そこで我々は、ファラオについて言われている諸々の語句から始めることにする――彼は、神によって固くされ、民を送り出さないようにされたとある[1]。それと同時に、「したがって(神はご自分の)望む人を憐れみ、(ご自分の)望む人を固くします[2]」という使徒の語句も検討される。また、異端者たち[3]の或る者たちも、それらの語句を使っている。彼らは、救われることを受け入れない諸々の滅びる本性と、滅びることが不可能な救われる諸々の本性とを導入することによって自由意志をほとんど否定し、次のように主張する:ファラオは、滅びる本性に属している。そのため彼は、神によって固くされた。神は、霊的な者たちを憐れみ、土的な者たちを固くすると。そこで我々は、これらの異端者たちが何を言っているかも見てみよう。我々は、ファラオが土的な本性に属していたかどうかを、彼らに聞いてみよう。(そうだと)彼らが答えるなら、我々は言おう:土的な本性に属している人は神に完全に逆らうと。しかし、もしも逆らうなら、彼の心が固くされることにどんな必要があろうか。しかもそれは一度ではなく、何度も。もしもそうでないなら――なぜなら彼が従うことは可能だったからである――、彼は、完全に従うこともできただろう。なぜなら彼は、土的な者でなかったかのように、諸々の不思議やしるしに当惑したからである。神は、多くの人たちの救いのために数々の偉大な事柄を示すために、何度も逆らう彼を必要とした。そのために神は、彼の心を固くしたのである。

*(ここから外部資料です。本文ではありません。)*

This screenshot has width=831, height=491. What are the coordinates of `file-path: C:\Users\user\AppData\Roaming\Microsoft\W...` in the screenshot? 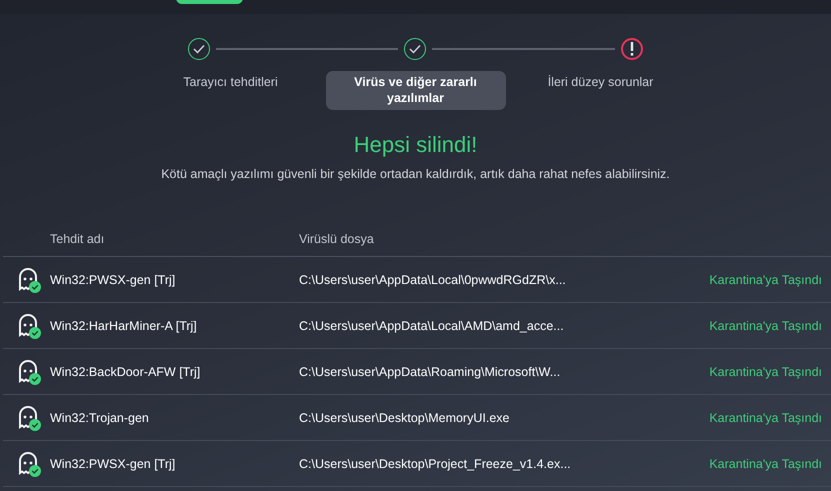 It's located at (430, 371).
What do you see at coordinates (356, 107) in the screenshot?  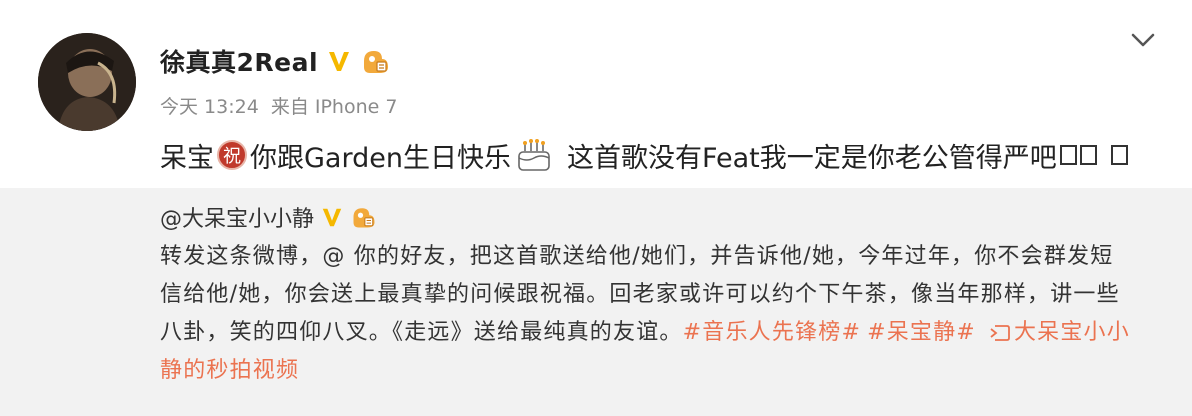 I see `post-source: IPhone 7` at bounding box center [356, 107].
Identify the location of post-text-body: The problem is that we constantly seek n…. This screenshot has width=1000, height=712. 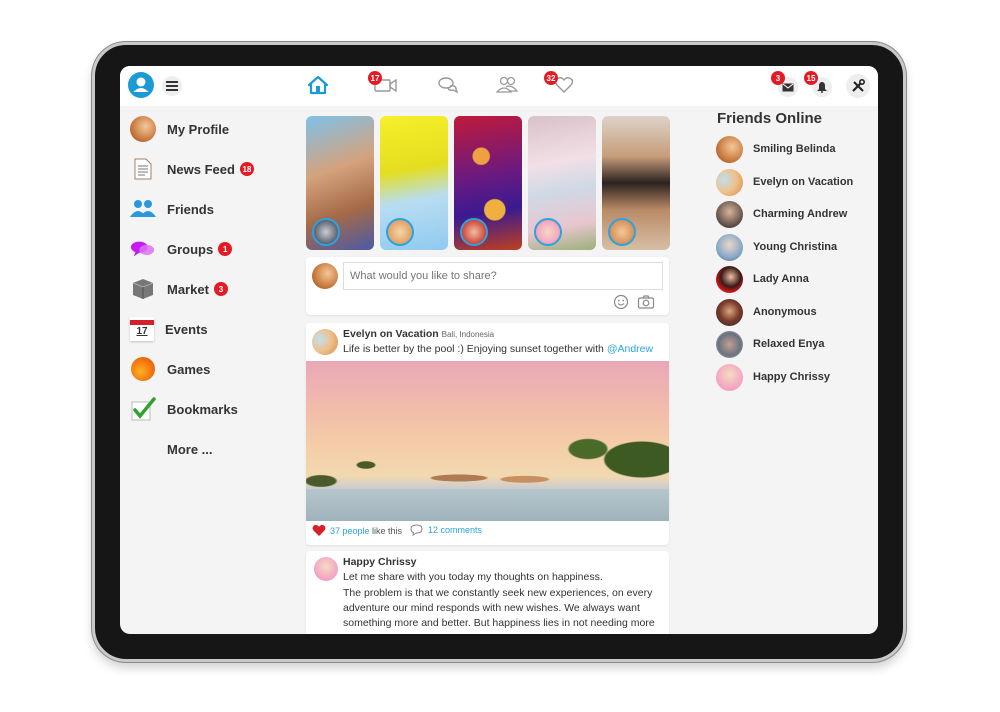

 以上のことは、先ず彼らに対して、彼らが憶測していること、すなわち、ファラオが滅びる本性に属していることを覆すために言われたとしよう。同じことは、使徒の許で言われている事柄に関しても、彼らに対して言われるべきである。一体どのような人々を神は固くするのか。滅びる人たちをか。彼らは何に従うだろうか、彼らが固くされないとすれば。それとも(固くされないのが)、救われる人たちなのは明白なのか、なぜなら彼らは滅びる本性に属していないのだから。一体(神は)どのような人たちとを憐れむのか。救われる人たちをか。しかし、どうして彼らに第二の憐れみが必要なのか。彼らは一度、救われるように造作されており、完全にその本性によって至福になるようにされているからである。もしもそうでないならば、彼らは、憐れみを受けなければ滅びを受けるのだから、憐れみを受ける。それは、受け取るもの、すなわち滅びることを彼らが受け取らないようにし、救われる者たちの境地に達するためである。以上のことを、かの者たちに対して(言うことにしよう)



[1] Cf.Ex.4,21.

[2] Rm.9,19.

[3] もちろん「異端者」(e`tero,doxoj)と「異教徒」(e;qnoj)は区別される。「異端者」が何者であるかは常識であり、言及するまでもない。。